MLB, Fox and Turner finally make TV deals official

USATODAY
Orioles' Mark Reynolds is seen on a television camera viewfinder during ?a game against the  Angels in June.

MLB today formally announce already

widely-reported

TV extensions with Fox and Turner Sports' TBS.

Through those eight-year deals, along with MLB's recent extension with ESPN, MLB will more than double its overall annual national TV rights fees to about 1.5 billion.

Why the big increases in TV rights fees?

One small factor is that long-term deals should logically include some increases to account for inflation.

A larger factor is that many major sports properties are already locked up in long-term TV deals, making any remaining marquee TV packages more scarce -- and thus more valuable.

And there's the broader trend: As consumers steadily move towards watching TV on an on-demand basis -- watching what they want, when they want and thus being able to skip over TV commercials -- live sports becomes relatively immune to being watched on a taped basis.

On-air, little will change in the new deals.

The biggest change: Fox will get two League Divisional Series each year, possibly for use on a general-interest sports channel it might launch next year by rebranding its motorsports-driven Speed channel.
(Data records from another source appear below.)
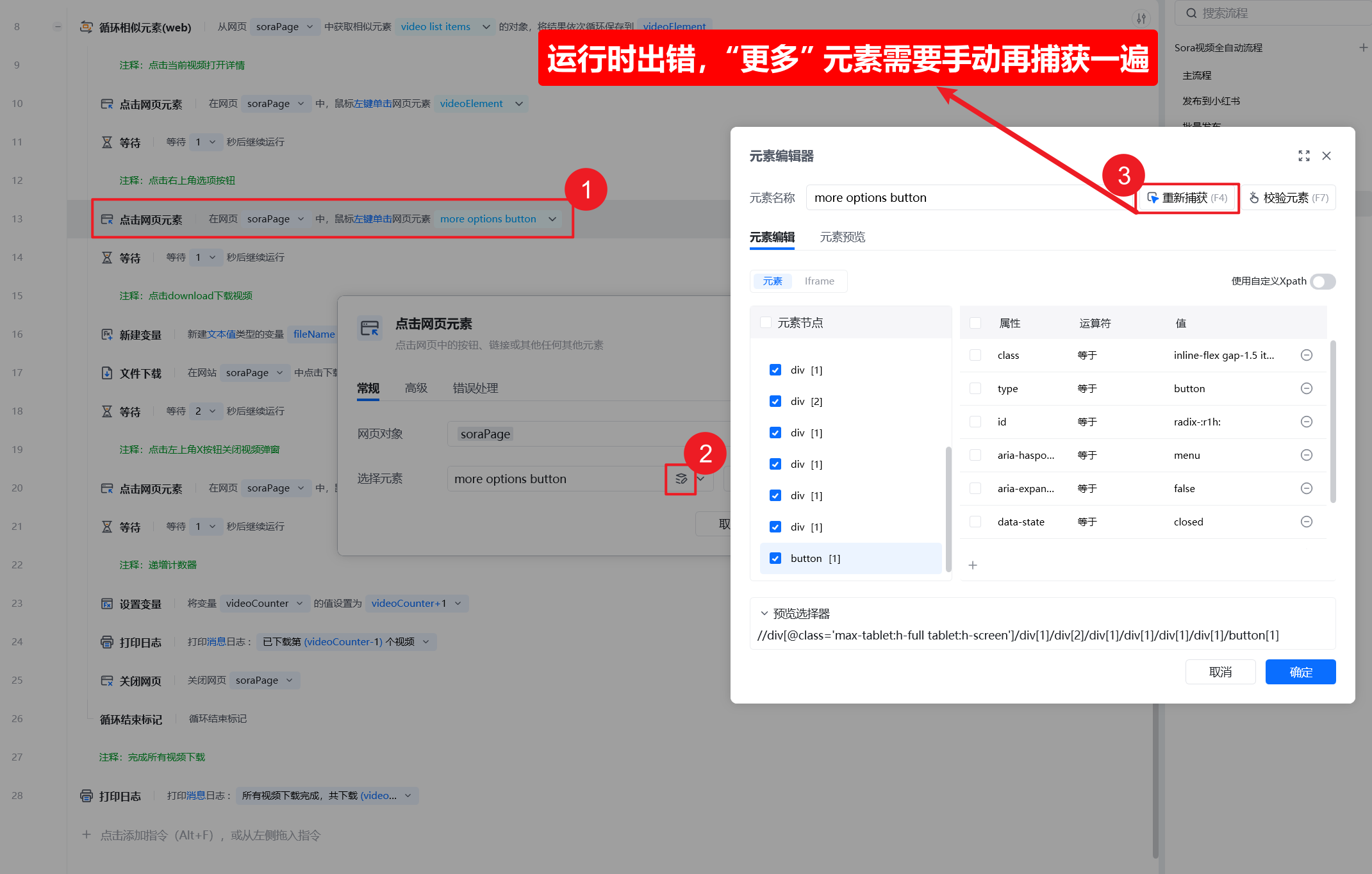Remove the data-state attribute row
This screenshot has height=874, width=1372.
coord(1306,522)
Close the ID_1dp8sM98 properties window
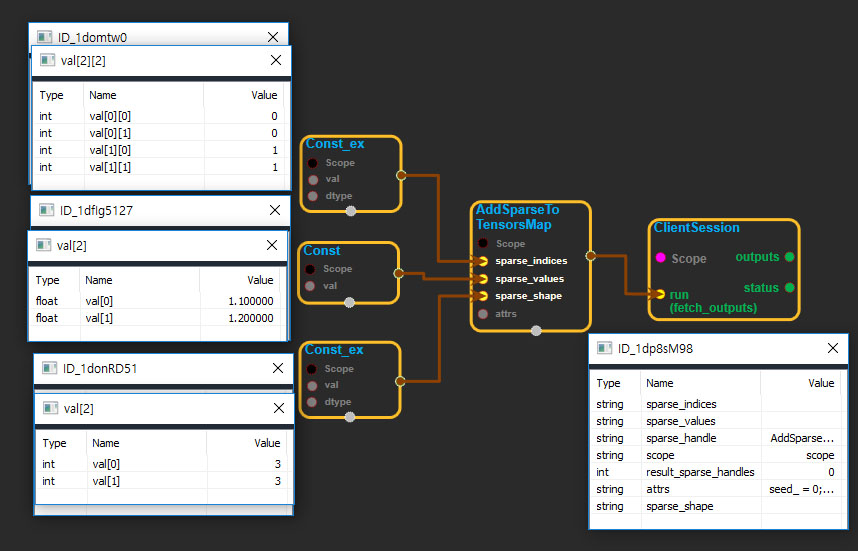Image resolution: width=858 pixels, height=551 pixels. [832, 348]
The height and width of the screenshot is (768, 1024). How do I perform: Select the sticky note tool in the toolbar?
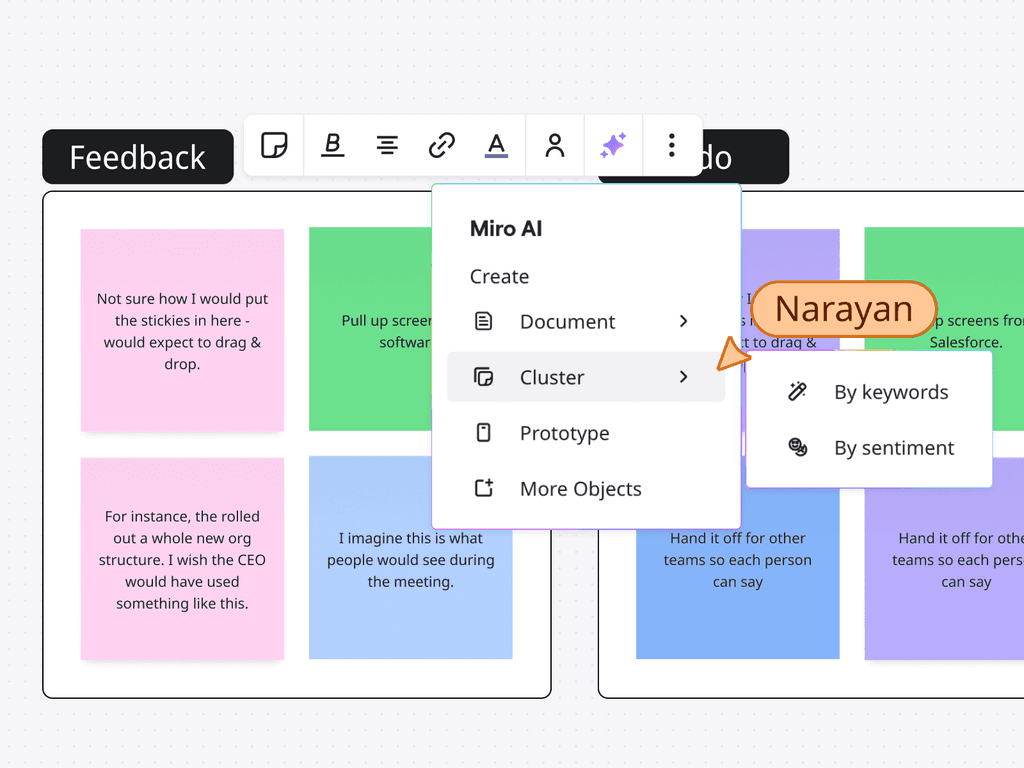click(273, 145)
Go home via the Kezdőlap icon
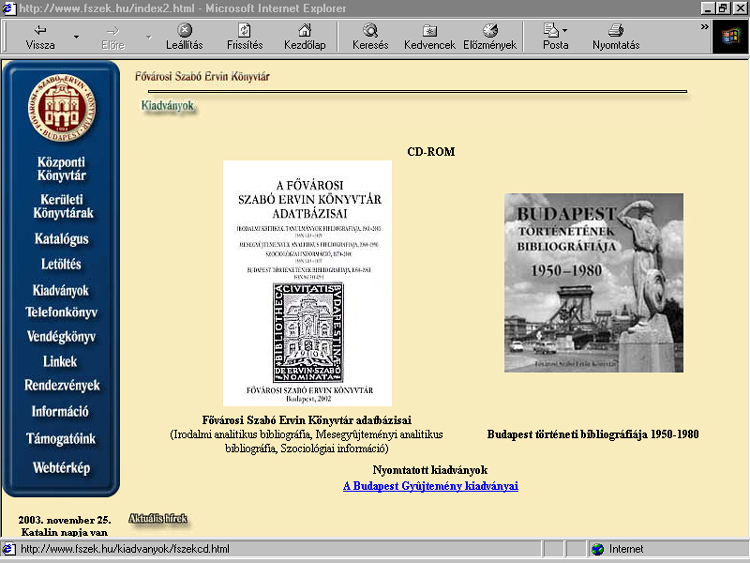The image size is (750, 563). pos(305,31)
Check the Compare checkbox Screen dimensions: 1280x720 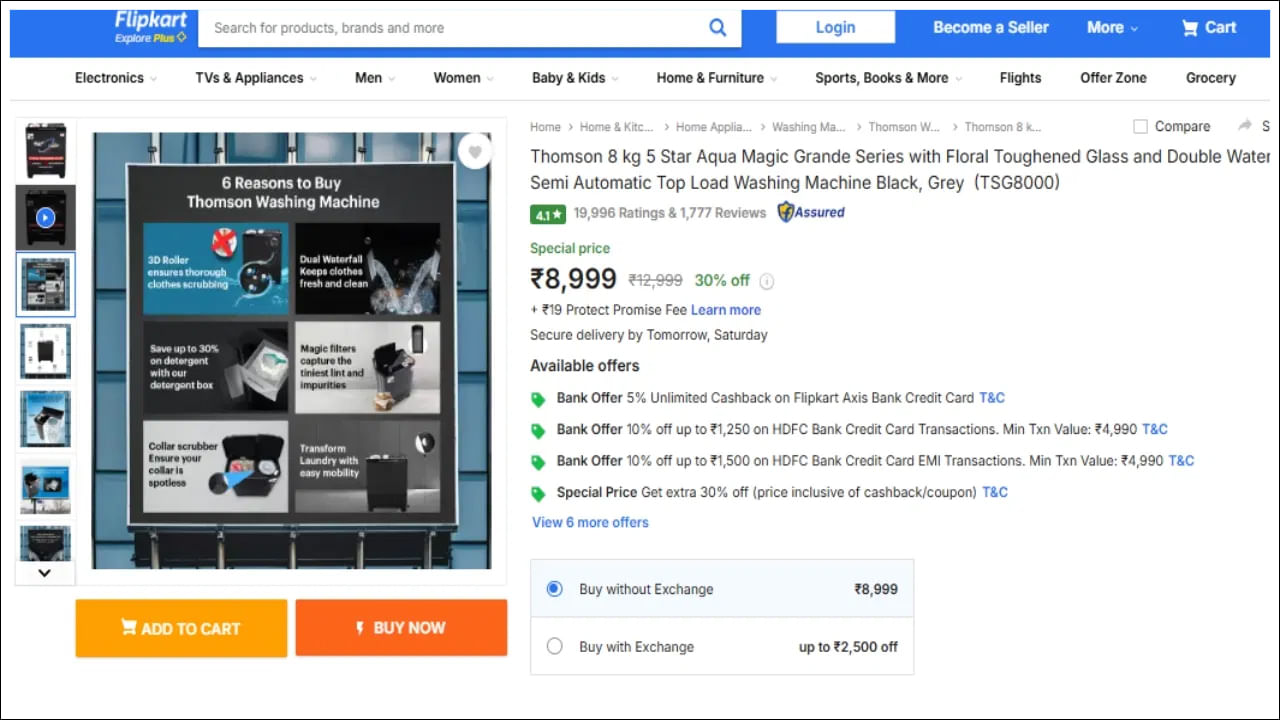point(1140,127)
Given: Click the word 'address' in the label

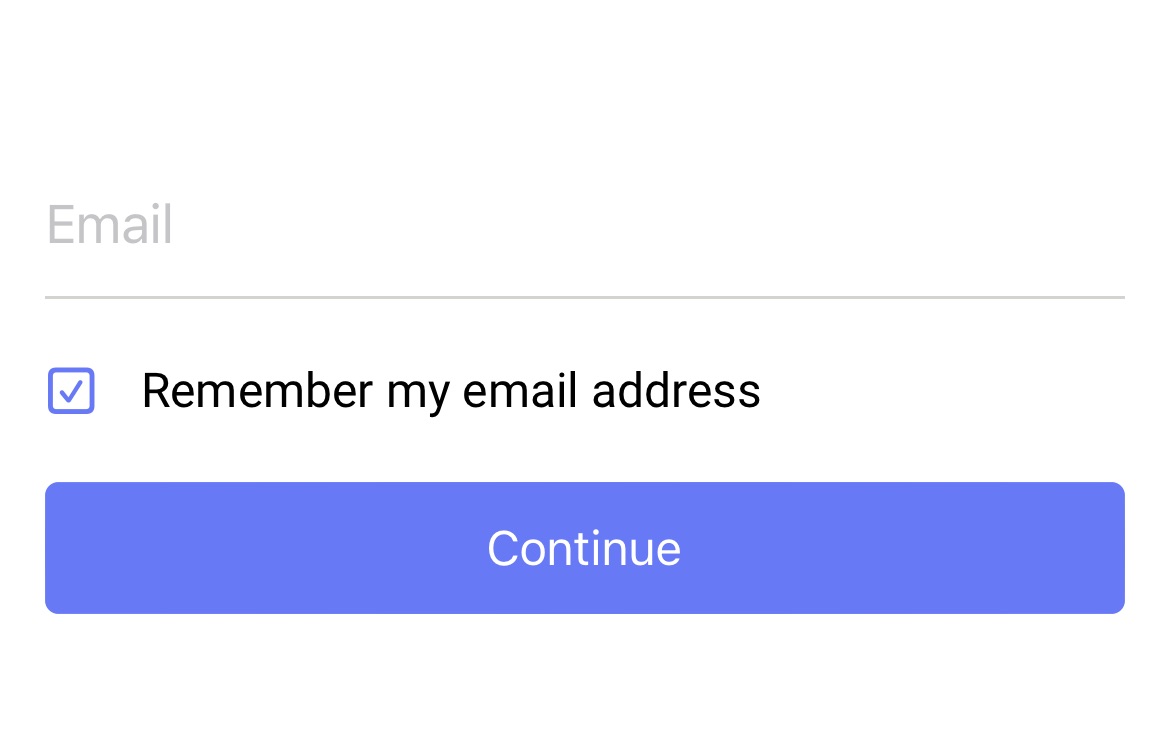Looking at the screenshot, I should pyautogui.click(x=676, y=390).
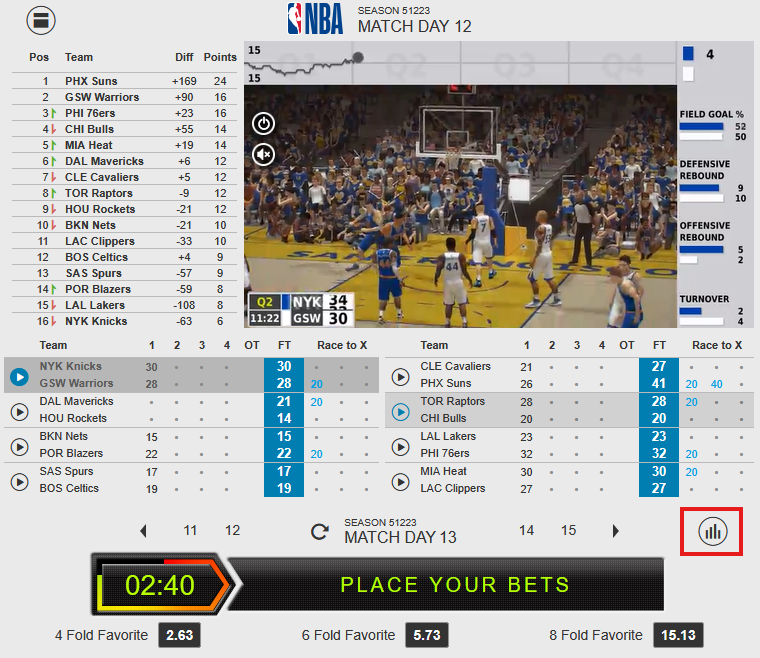The width and height of the screenshot is (760, 658).
Task: Click the 8 Fold Favorite odds 15.13
Action: coord(678,635)
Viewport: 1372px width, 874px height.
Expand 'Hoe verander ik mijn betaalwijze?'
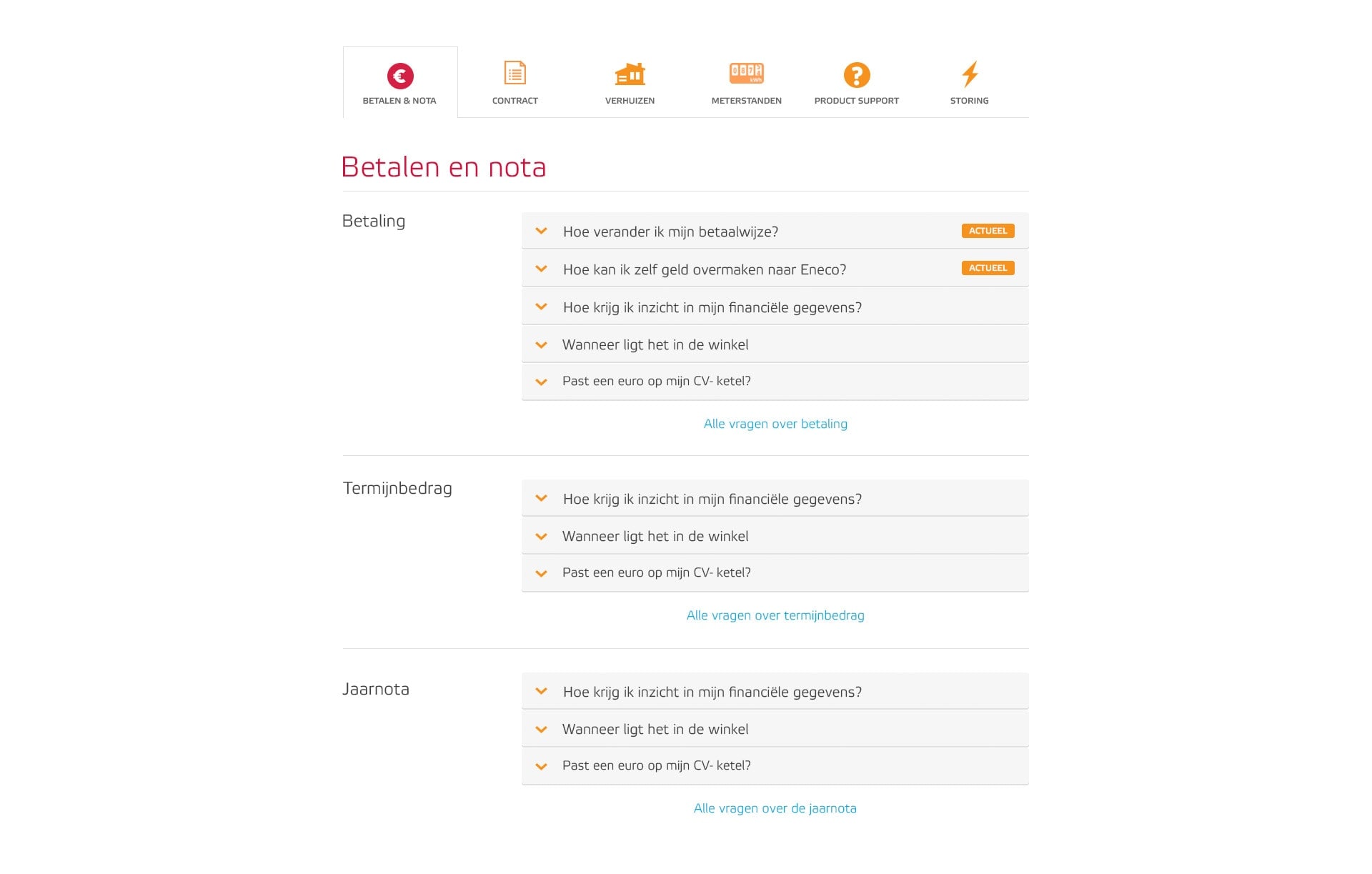coord(670,232)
Fox, which will pay about $520 million annually in its new deal, will retain the World Series, one League Championship Series each year, the All-Star Game and Saturday regular-season action. Fox will also let MLB Network get some of its LDS action go to Fox.

TBS, paying about $325 million annually, will keep two LDS -- down from its current four -- and will retain one LCS as well its Sunday afternoon regular-season games.

Along with ESPN's $700 annual rights fees, the eight-year deals total about $12.4 billion. By contrast, the NFL last year signed nine-year extensions with its network carriers whose TV rights fees -- not including revenues from games on the league's own NFL Network -- total over $4.3 billion annually.